Everything about Nichols Radiometer totally explained
A
Nichols radiometer is the apparatus used by Nichols and Hull in
1901 for the measurement of
radiation pressure. It consisted of a pair of small silvered glass
mirrors suspended in the manner of a
torsion balance by a fine
quartz fibre within an enclosure in which the air pressure could be regulated. The torsion head to which the fiber was attached could be turned from the outside by means of a
magnet. A beam of
light was directed first on one mirror and then on the other, and the opposite deflections observed with mirror and scale. By turning the mirror system around so as to receive the light on the unsilvered side, the influence of the air in the enclosure could be ascertained.
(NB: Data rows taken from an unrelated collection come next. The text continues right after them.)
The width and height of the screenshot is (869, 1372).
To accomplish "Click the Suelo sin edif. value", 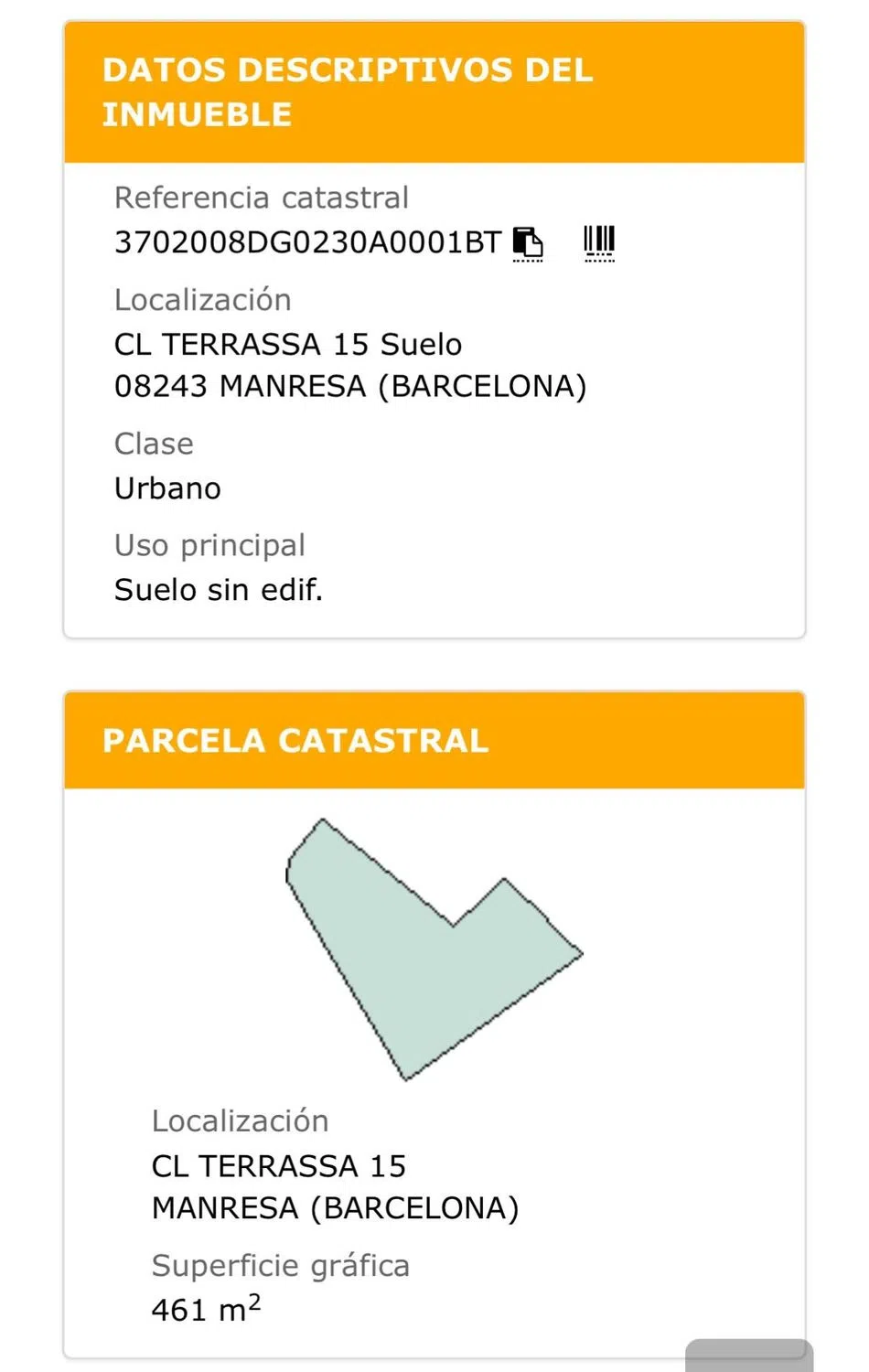I will pyautogui.click(x=219, y=590).
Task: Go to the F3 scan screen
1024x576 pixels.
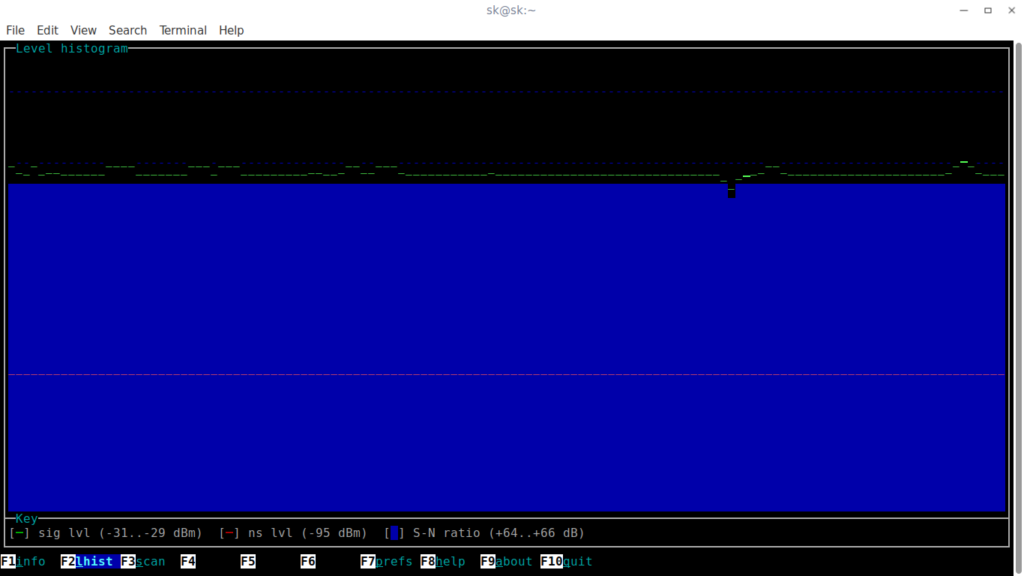Action: pyautogui.click(x=143, y=562)
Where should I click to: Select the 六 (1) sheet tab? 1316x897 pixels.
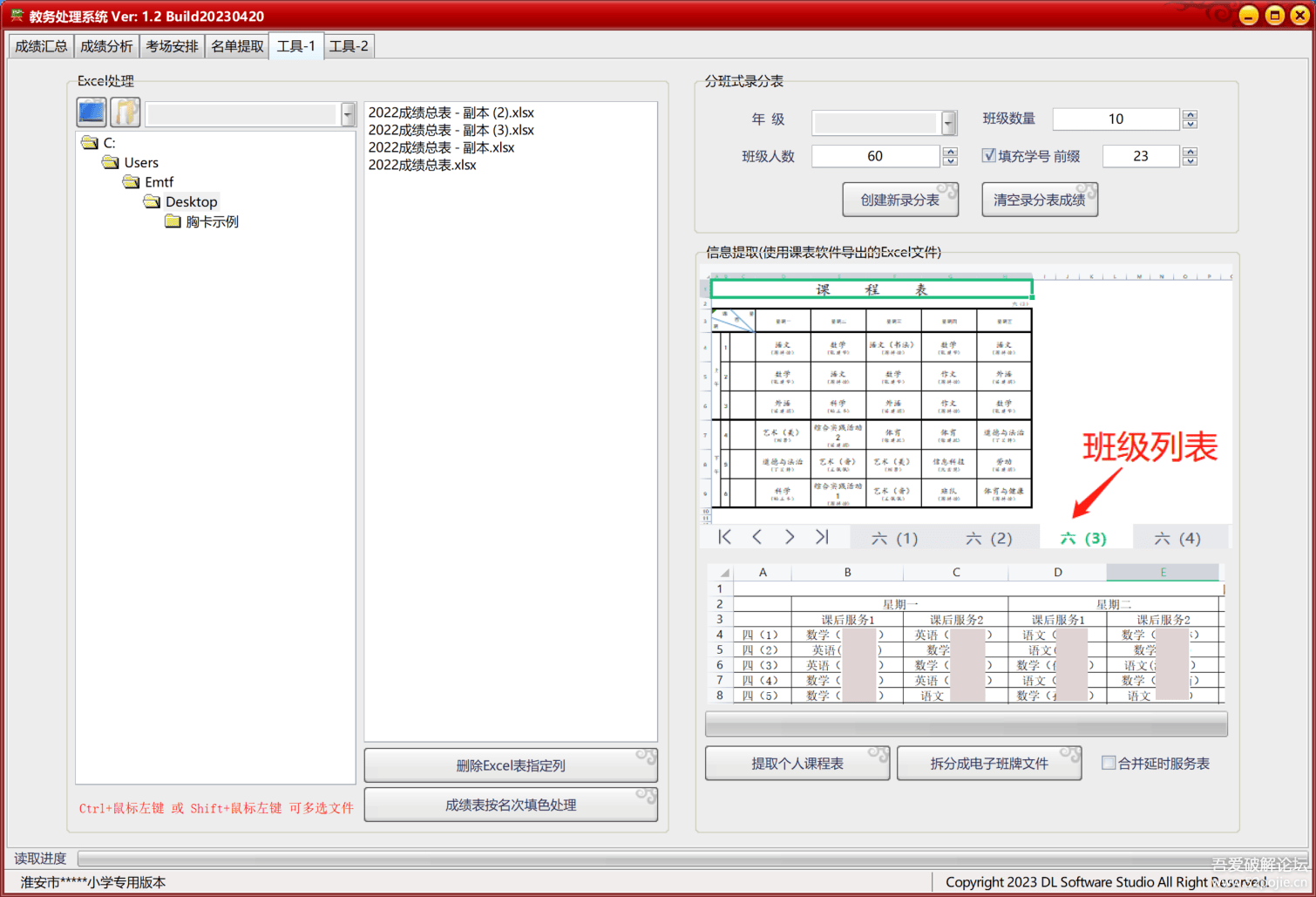tap(894, 538)
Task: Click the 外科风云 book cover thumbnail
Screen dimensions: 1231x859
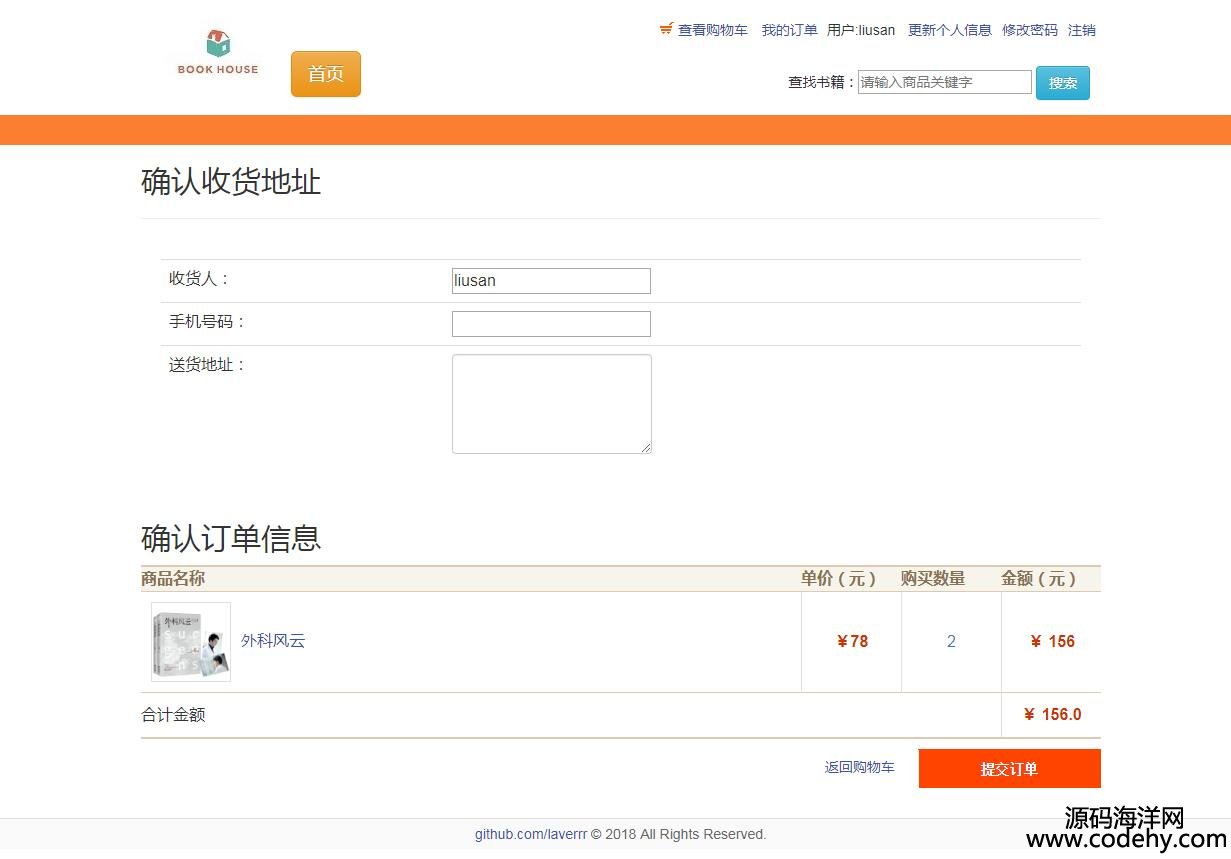Action: (x=191, y=642)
This influence was found to be a minimum, and to have an almost negligible value, at an air pressure of about 16
mmHg (2.1
kPa). The radiant energy of the incident beam was deduced from its heating effect upon a small blackened silver disk, which was found to be more reliable than the
bolometer when it was first used. With this apparatus the experimenters were able to obtain an agreement between observed and computed radiation pressures within about 0.6 %. The original apparatus is at the
Smithsonian Institution.
This apparatus is sometimes confused with the
Crookes radiometer in which vanes turn in a partial vacuum under the influence of low pressure gas molecules and not directly by the photons themselves.